# Problem:
The data is to be retyped in full, exactly.
++++++
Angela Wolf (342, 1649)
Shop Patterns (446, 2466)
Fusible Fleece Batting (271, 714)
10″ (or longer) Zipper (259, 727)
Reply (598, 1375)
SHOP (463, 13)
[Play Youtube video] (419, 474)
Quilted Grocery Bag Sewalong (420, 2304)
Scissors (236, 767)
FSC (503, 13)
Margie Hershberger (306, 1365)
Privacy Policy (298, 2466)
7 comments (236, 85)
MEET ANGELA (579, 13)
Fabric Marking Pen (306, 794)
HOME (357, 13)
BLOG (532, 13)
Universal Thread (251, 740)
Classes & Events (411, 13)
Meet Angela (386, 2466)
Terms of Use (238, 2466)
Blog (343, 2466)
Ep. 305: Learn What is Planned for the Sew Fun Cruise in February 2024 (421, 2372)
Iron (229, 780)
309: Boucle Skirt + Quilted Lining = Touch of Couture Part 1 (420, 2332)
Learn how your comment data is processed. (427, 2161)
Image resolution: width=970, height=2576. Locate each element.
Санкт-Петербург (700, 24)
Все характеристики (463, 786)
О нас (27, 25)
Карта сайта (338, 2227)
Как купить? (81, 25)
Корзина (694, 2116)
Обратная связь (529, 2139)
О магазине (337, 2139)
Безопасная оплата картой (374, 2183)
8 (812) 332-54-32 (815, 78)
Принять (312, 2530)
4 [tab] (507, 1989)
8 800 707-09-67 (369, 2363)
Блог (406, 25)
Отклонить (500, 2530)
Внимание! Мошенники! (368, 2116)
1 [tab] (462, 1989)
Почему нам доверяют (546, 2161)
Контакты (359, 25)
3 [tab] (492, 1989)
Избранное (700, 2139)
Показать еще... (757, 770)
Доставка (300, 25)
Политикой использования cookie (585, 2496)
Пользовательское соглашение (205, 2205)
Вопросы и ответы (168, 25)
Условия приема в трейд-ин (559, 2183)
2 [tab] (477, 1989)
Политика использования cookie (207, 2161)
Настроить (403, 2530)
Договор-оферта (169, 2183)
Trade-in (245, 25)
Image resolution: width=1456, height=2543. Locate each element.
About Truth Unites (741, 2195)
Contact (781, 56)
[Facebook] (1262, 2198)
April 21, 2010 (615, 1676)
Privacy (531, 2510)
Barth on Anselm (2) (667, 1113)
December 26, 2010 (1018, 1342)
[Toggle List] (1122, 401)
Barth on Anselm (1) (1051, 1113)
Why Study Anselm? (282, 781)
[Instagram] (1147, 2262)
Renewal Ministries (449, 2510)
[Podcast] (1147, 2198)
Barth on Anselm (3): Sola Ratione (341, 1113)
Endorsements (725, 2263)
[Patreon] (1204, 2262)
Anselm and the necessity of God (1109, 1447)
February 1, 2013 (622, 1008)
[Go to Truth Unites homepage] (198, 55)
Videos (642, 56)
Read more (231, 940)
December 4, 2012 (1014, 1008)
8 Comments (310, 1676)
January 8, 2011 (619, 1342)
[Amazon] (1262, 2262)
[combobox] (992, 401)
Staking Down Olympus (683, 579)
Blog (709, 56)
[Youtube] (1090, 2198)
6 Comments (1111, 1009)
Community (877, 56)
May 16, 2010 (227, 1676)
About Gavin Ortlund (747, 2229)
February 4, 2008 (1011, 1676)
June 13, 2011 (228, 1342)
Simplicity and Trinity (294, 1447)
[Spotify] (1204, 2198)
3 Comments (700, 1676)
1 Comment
++++++
# Written solution:
Angela Wolf (342, 1649)
Shop Patterns (446, 2466)
Fusible Fleece Batting (271, 714)
10″ (or longer) Zipper (259, 727)
Reply (598, 1375)
SHOP (463, 13)
[Play Youtube video] (419, 474)
Quilted Grocery Bag Sewalong (420, 2304)
Scissors (236, 767)
FSC (503, 13)
Margie Hershberger (306, 1365)
Privacy Policy (298, 2466)
7 comments (236, 85)
MEET ANGELA (579, 13)
Fabric Marking Pen (306, 794)
HOME (357, 13)
BLOG (532, 13)
Universal Thread (251, 740)
Classes & Events (411, 13)
Meet Angela (386, 2466)
Terms of Use (238, 2466)
Blog (343, 2466)
Ep. 305: Learn What is Planned for the Sew Fun Cruise in February 2024 (421, 2372)
Iron (229, 780)
309: Boucle Skirt + Quilted Lining = Touch of Couture Part 1 (420, 2332)
Learn how your comment data is processed. (427, 2161)
Image resolution: width=970, height=2576. Locate each element.
Санкт-Петербург (700, 24)
Все характеристики (463, 786)
О нас (27, 25)
Карта сайта (338, 2227)
Как купить? (81, 25)
Корзина (694, 2116)
Обратная связь (529, 2139)
О магазине (337, 2139)
Безопасная оплата картой (374, 2183)
8 (812) 332-54-32 (815, 78)
Принять (312, 2530)
4 [tab] (507, 1989)
8 800 707-09-67 (369, 2363)
Блог (406, 25)
Отклонить (500, 2530)
Внимание! Мошенники! (368, 2116)
1 [tab] (462, 1989)
Почему нам доверяют (546, 2161)
Контакты (359, 25)
3 [tab] (492, 1989)
Избранное (700, 2139)
Показать еще... (757, 770)
Доставка (300, 25)
Политикой использования cookie (585, 2496)
Пользовательское соглашение (205, 2205)
Вопросы и ответы (168, 25)
Условия приема в трейд-ин (559, 2183)
2 [tab] (477, 1989)
Политика использования cookie (207, 2161)
Настроить (403, 2530)
Договор-оферта (169, 2183)
Trade-in (245, 25)
Image resolution: width=1456, height=2543. Locate each element.
About Truth Unites (741, 2195)
Contact (781, 56)
[Facebook] (1262, 2198)
April 21, 2010 (615, 1676)
Privacy (531, 2510)
Barth on Anselm (2) (667, 1113)
December 26, 2010 (1018, 1342)
[Toggle List] (1122, 401)
Barth on Anselm (1) (1051, 1113)
Why Study Anselm? (282, 781)
[Instagram] (1147, 2262)
Renewal Ministries (449, 2510)
[Podcast] (1147, 2198)
Barth on Anselm (3): Sola Ratione (341, 1113)
Endorsements (725, 2263)
[Patreon] (1204, 2262)
Anselm and the necessity of God (1109, 1447)
February 1, 2013 (622, 1008)
[Go to Truth Unites homepage] (198, 55)
Videos (642, 56)
Read more (231, 940)
December 4, 2012 (1014, 1008)
8 Comments (310, 1676)
January 8, 2011 (619, 1342)
[Amazon] (1262, 2262)
[combobox] (992, 401)
Staking Down Olympus (683, 579)
Blog (709, 56)
[Youtube] (1090, 2198)
6 Comments (1111, 1009)
Community (877, 56)
May 16, 2010 (227, 1676)
About Gavin Ortlund (747, 2229)
February 4, 2008 (1011, 1676)
June 13, 2011 (228, 1342)
Simplicity and Trinity (294, 1447)
[Spotify] (1204, 2198)
3 Comments (700, 1676)
1 Comment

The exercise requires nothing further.